In Germany, Merkel made her second visit to the western region hit by flash floods as work continued to clear up piles of mud-caked debris and find any more victims of last week's disaster. In the town of Bad Muenstereifel, Merkel started her tour by visiting a warehouse where donations were being stored.

Merkel and De Croo have promised quick financial aid and a redoubled political focus on curbing climate change.

European Union environment ministers underscored the point when they met in Slovenia on Tuesday to assess last week's massive and costly EU plan to contain climate change.

Germany's deputy environment minister, Jochen Flasbarth, said that "we do not have an alternative" to delivering on that plan.

EU Commission Vice President Frans Timmermans agreed.

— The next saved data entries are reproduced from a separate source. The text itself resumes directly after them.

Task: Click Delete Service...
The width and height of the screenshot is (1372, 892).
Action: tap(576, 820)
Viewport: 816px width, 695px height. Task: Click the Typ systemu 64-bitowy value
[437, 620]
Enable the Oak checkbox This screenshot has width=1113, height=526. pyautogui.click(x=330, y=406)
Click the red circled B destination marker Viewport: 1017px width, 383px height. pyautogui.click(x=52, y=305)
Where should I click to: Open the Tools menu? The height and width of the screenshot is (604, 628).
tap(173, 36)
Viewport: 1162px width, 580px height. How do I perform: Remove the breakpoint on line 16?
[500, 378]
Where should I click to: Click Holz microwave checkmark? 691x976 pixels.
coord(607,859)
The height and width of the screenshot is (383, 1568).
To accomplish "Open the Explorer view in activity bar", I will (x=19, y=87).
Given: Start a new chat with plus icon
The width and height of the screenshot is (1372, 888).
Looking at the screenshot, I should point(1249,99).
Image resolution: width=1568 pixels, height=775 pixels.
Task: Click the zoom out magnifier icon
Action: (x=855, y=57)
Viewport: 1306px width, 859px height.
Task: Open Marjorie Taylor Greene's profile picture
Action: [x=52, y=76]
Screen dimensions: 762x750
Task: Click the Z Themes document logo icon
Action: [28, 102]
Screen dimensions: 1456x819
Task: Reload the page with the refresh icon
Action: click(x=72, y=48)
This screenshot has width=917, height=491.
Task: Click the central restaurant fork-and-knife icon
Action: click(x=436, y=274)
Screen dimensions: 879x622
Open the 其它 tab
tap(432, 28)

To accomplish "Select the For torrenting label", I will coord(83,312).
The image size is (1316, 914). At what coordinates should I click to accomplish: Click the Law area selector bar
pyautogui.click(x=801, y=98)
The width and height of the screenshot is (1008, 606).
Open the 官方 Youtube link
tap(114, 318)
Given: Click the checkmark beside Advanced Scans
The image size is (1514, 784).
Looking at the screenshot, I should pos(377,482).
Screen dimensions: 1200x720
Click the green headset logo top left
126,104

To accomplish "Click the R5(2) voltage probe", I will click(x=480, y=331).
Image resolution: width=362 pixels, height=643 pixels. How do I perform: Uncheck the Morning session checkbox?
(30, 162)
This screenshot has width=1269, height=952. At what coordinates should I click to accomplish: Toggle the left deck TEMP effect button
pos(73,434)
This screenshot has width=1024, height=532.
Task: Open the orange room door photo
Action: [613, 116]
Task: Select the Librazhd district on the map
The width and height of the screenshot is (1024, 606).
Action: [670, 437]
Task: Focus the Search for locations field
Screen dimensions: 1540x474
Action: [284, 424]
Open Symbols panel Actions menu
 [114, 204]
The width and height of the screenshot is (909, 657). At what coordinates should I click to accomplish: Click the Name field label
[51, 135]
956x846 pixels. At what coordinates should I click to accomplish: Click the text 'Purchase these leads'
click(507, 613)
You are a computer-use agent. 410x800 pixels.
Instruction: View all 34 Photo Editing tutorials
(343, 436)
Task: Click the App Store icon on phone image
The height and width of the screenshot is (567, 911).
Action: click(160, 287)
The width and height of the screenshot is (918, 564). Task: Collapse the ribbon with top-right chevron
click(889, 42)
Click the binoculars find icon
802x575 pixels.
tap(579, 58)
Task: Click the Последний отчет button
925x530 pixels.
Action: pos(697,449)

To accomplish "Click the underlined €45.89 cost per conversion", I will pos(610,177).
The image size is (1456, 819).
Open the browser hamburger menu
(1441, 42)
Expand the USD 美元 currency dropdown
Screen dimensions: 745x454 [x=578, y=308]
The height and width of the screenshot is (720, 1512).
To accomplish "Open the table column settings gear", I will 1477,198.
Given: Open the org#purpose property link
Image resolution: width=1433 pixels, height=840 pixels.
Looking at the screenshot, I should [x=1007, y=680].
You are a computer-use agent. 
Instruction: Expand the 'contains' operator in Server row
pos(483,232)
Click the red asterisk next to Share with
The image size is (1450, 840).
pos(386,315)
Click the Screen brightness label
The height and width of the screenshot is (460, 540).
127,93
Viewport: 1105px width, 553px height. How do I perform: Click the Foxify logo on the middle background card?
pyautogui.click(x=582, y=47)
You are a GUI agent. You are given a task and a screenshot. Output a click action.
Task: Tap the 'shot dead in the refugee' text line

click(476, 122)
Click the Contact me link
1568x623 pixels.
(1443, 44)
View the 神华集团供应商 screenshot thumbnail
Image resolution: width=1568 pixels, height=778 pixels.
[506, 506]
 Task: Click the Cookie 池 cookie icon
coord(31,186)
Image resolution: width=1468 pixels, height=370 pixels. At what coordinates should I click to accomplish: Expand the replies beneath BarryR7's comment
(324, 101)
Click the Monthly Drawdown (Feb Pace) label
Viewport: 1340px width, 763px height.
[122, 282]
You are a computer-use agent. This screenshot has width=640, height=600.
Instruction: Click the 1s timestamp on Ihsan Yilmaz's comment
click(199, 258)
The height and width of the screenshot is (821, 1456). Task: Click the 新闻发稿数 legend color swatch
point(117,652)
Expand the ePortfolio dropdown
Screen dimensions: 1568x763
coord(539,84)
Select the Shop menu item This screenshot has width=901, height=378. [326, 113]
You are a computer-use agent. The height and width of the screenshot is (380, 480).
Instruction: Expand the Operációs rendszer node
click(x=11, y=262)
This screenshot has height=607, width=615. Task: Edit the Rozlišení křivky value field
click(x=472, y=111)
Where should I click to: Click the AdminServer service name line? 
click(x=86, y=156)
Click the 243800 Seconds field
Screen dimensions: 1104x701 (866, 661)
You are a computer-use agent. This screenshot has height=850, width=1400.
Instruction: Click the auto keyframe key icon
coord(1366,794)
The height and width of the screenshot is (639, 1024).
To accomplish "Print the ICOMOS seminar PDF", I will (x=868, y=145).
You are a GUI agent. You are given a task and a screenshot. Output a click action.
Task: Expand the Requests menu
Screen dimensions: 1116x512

"What we've seen last week was a small reminder of the fact that the cost in human lives, but also material costs of non-action are way, way higher than the cost of acting," Timmermans said.

"Humanity will be confronted with very erratic weather patterns: 50 degrees (Celsius) northwest Canada, 40 degrees in Siberia, 40 degrees in central Europe. The floods, droughts, agriculture's dealing with wildfires. That is a consequence of the climate crisis," he said.

Timmermans is the chief architect of the massive proposals to spend billions and force industry into drastic reforms to help cut the bloc's emissions of the gases that cause global warming by 55 percent this decade.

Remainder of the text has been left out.